A soldier's return

Services held for WWII flier missing since crash in 1944

Services held for WWII flier missing since crash in 1944

October 07, 2007|By DAN DEARTH

DRY RUN, PA. - Staff Sgt. Robert J. Flood, who disappeared with his crew mates when their B-24 crashed 63 years ago during World War II, finally was laid to rest next to his parents Saturday afternoon at Upper Path Valley Cemetery near Dry Run.

The funeral carried full military honors, including a U.S. Army Reserve color guard and a flyover by a lone military jet.

Attending the funeral was Flood's brother, Richard L. Flood, 84, of Mifflintown, Pa., and several other family members.

"We definitely have a feeling of closure," said Robin Miller, a niece of the Flood brothers. "It's wonderful that this happened while Uncle Dick is living. It's good to have him see Uncle Bob come home."

Flood was 22 when his plane was lost July 7, 1944, during a bombing raid on an aircraft factory in Bernburg, Germany.


In 2003, an archaeological excavation team uncovered human bones at the crash site, which was inaccessible to U.S. officials for several decades because it was in the former East Germany. Subsequent DNA testing confirmed the identities of Flood and seven other crew members.

Miller said her family was notified of the DNA results in June.

Of Flood's remains, only a bone from his upper right arm was buried Saturday, Miller said.

The coffin also contained an empty uniform, one of Flood's dog tags and a Purple Heart.

Another of Flood's nieces, Connie Strawser, said her father, Richard Flood, rarely talked about his missing brother.

"I think it was still too painful to speak of it," she said. "It was still unknown. He just said today it was closure."

Miller said her late mother, Ruth Shaw, Richard and Robert Flood's older sister, didn't say much either.

"She really missed him," Miller said. "She was convinced he was really hurt and couldn't make it home. She didn't want to accept that he died."

Flood worked at Letterkenny Army Depot near Chambersburg, Pa., before serving in the U.S. Army Air Force.

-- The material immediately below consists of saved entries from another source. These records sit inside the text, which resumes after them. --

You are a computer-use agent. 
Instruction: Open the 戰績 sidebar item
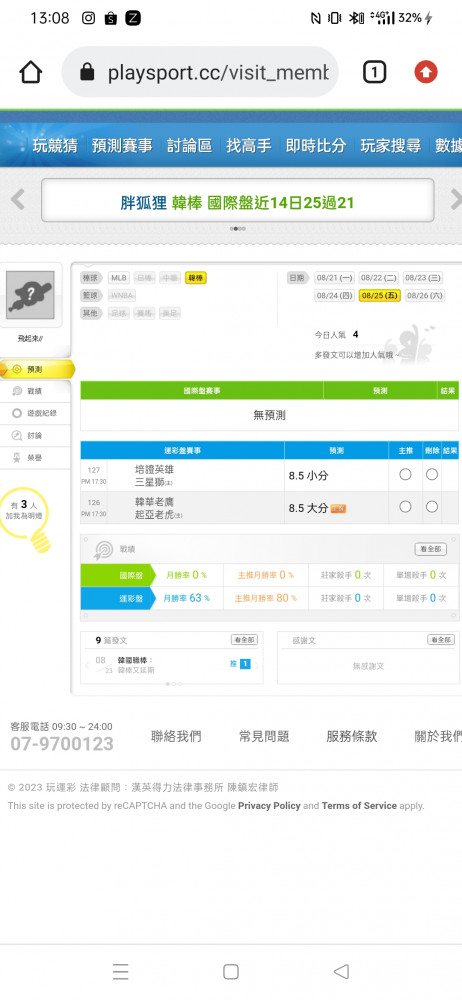click(35, 391)
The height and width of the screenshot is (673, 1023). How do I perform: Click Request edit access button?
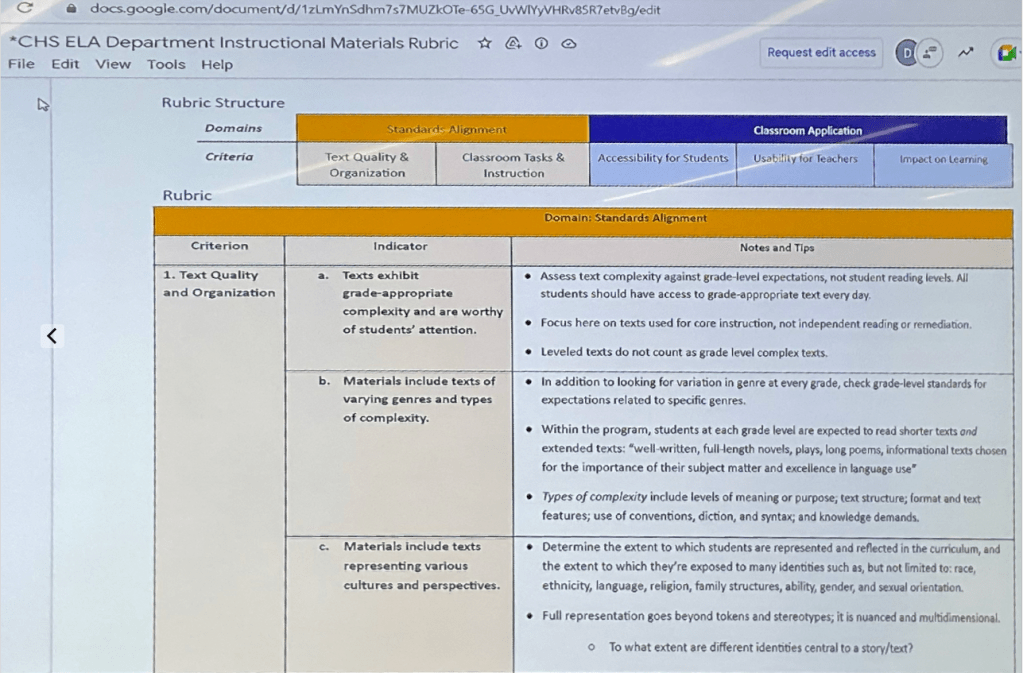click(x=821, y=53)
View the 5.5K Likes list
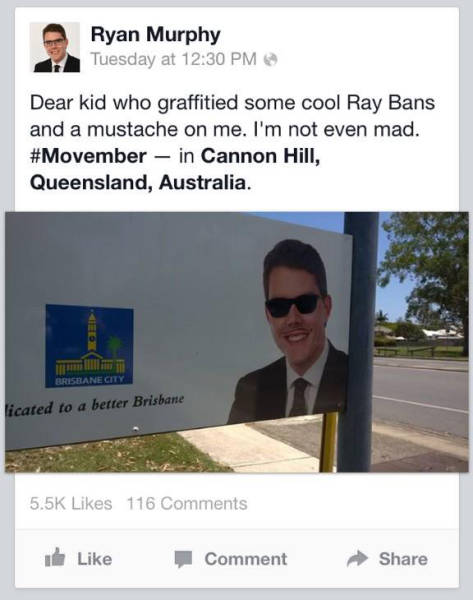473x600 pixels. pos(71,503)
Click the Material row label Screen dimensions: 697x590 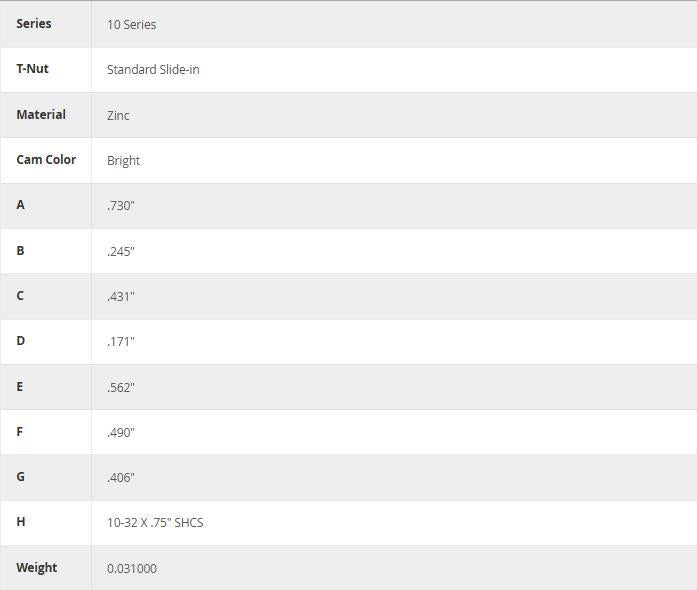click(41, 115)
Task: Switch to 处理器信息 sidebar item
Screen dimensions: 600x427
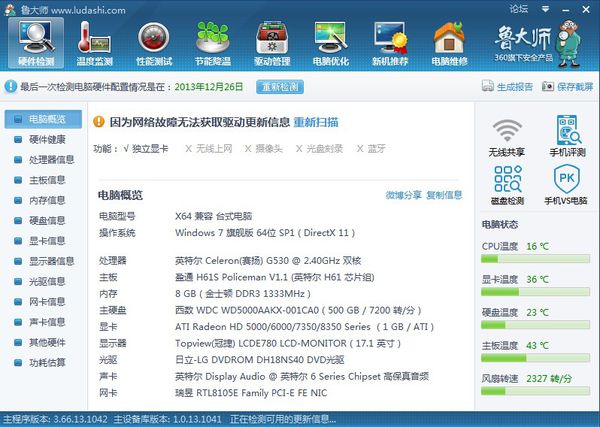Action: [x=51, y=159]

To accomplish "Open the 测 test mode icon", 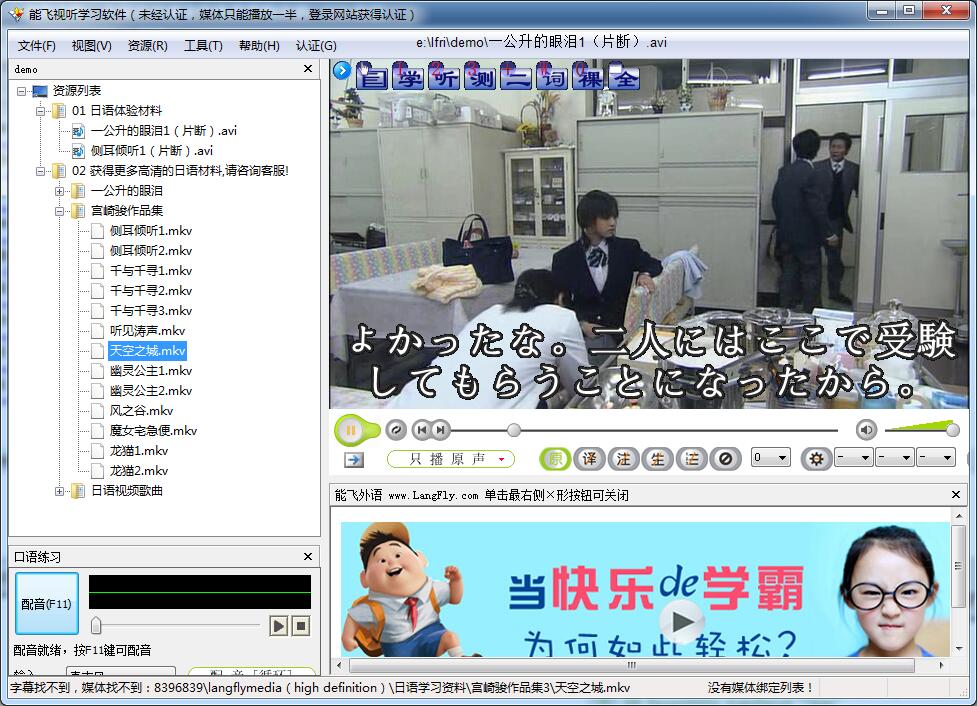I will pyautogui.click(x=479, y=74).
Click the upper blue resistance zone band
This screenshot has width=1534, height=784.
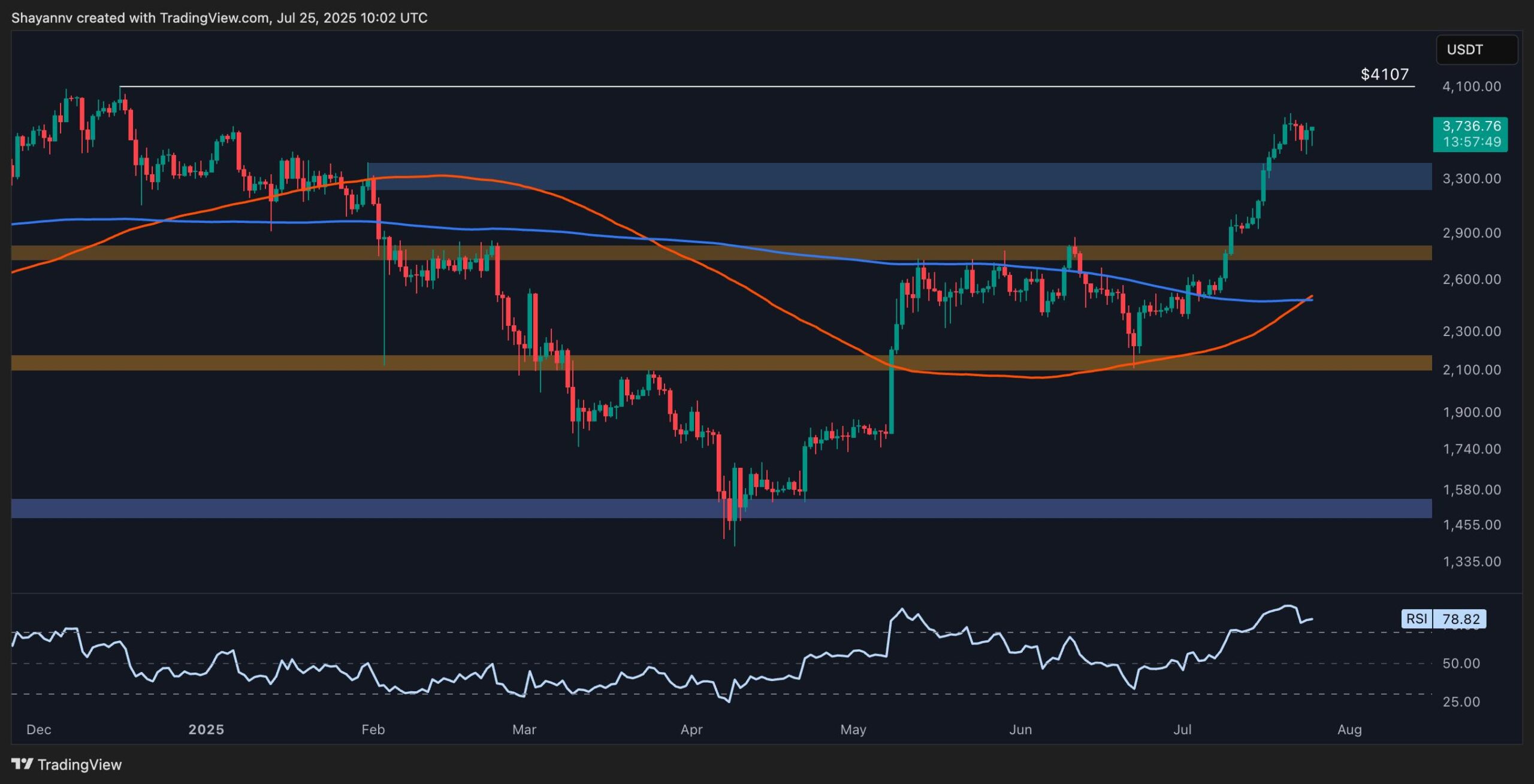(x=899, y=176)
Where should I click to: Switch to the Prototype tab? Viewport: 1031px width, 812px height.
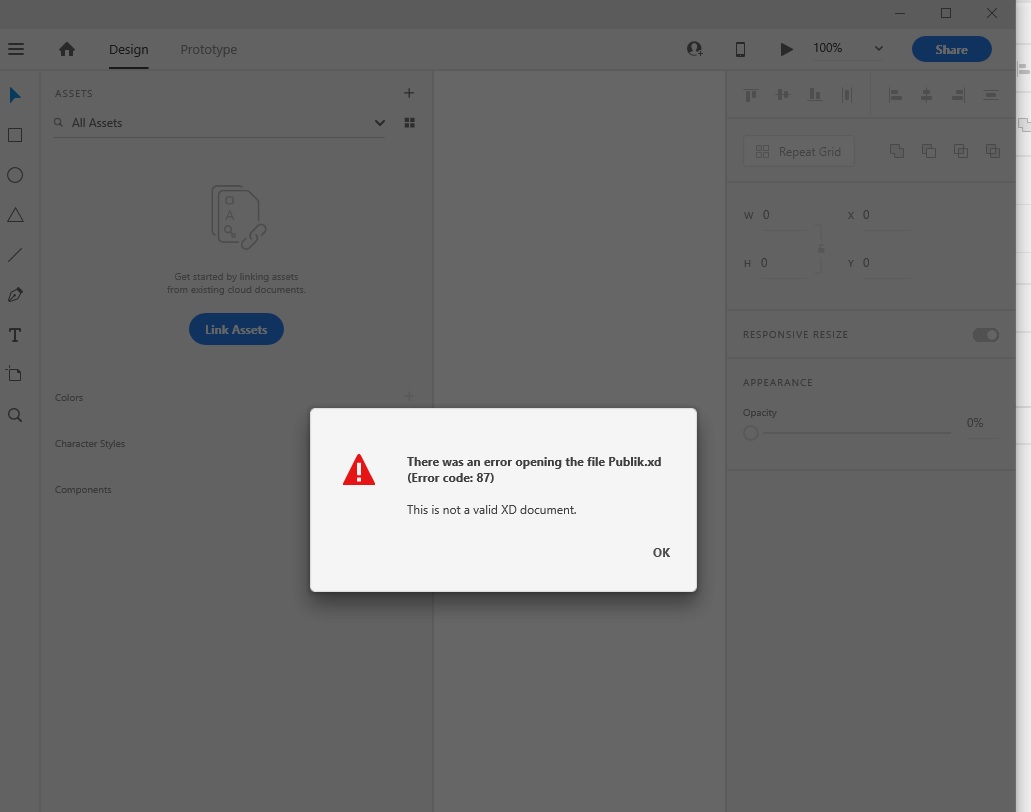(x=208, y=49)
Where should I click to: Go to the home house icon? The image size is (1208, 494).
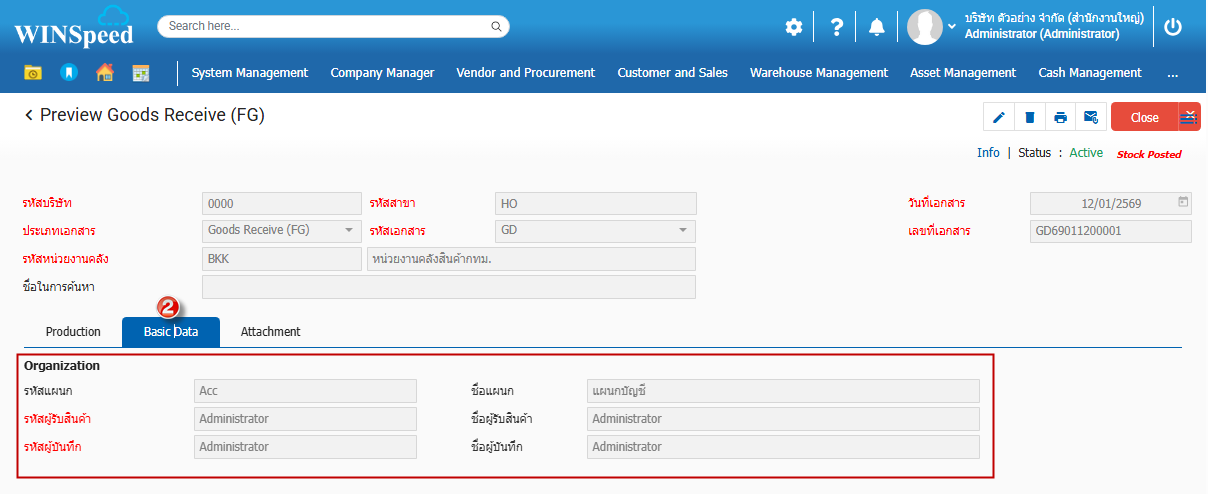[x=105, y=73]
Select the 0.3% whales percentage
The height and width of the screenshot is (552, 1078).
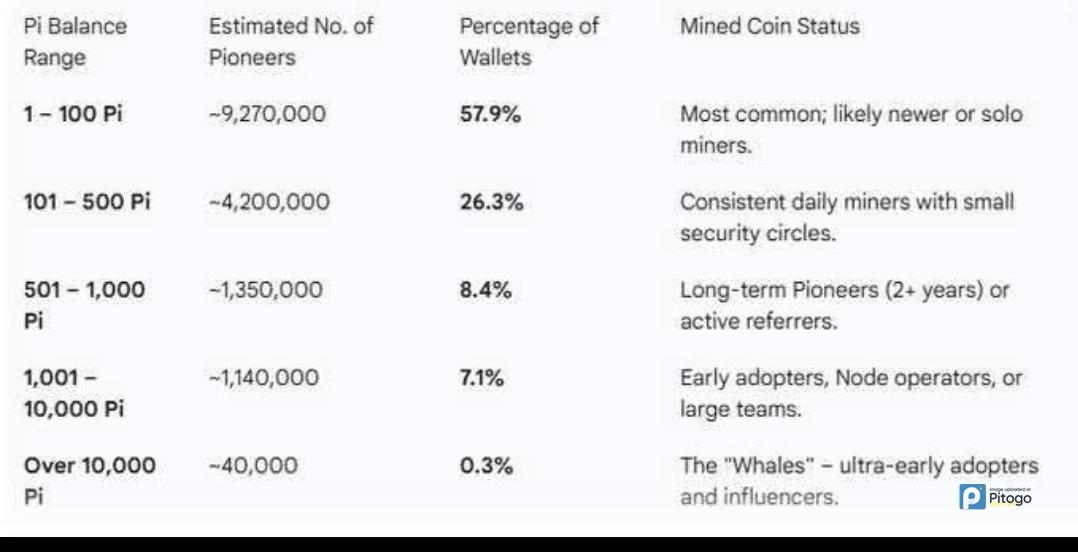tap(486, 466)
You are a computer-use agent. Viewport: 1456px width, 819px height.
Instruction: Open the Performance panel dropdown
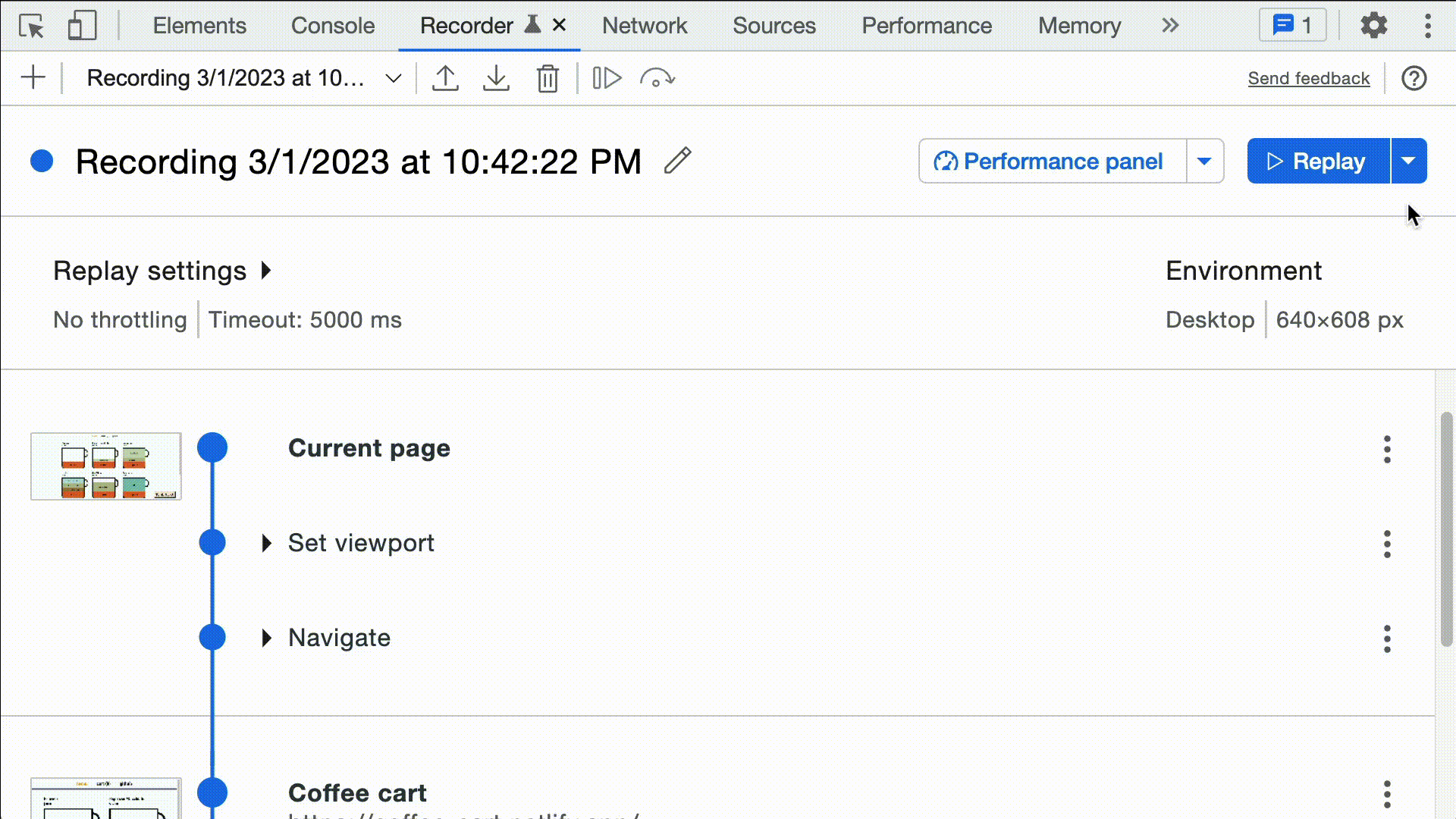tap(1204, 161)
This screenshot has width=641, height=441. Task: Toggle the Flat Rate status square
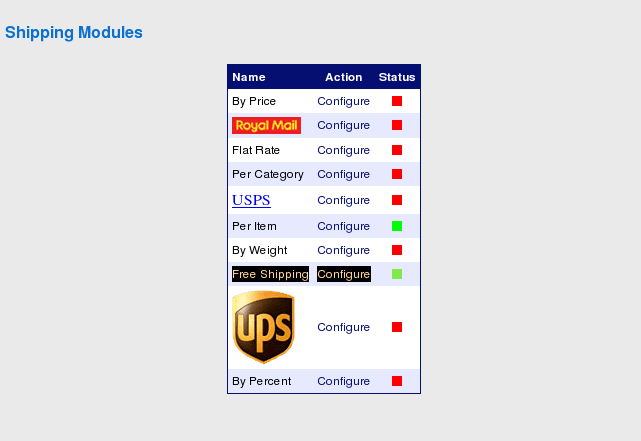click(397, 150)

The color guard removed Flood's coffin from a silver hearse and carried it to the grave site, where family members awaited under a canopy made of cloth.

The flag that laid atop the coffin was neatly folded and handed to Richard Flood after the color guard fired a rifle salute.

Col. Arthur Pace, an Army chaplain, read the 23rd Psalm and reminded the mourners to remember all World War II veterans.

"Freedom is never free," Pace said. "And some pay more than others."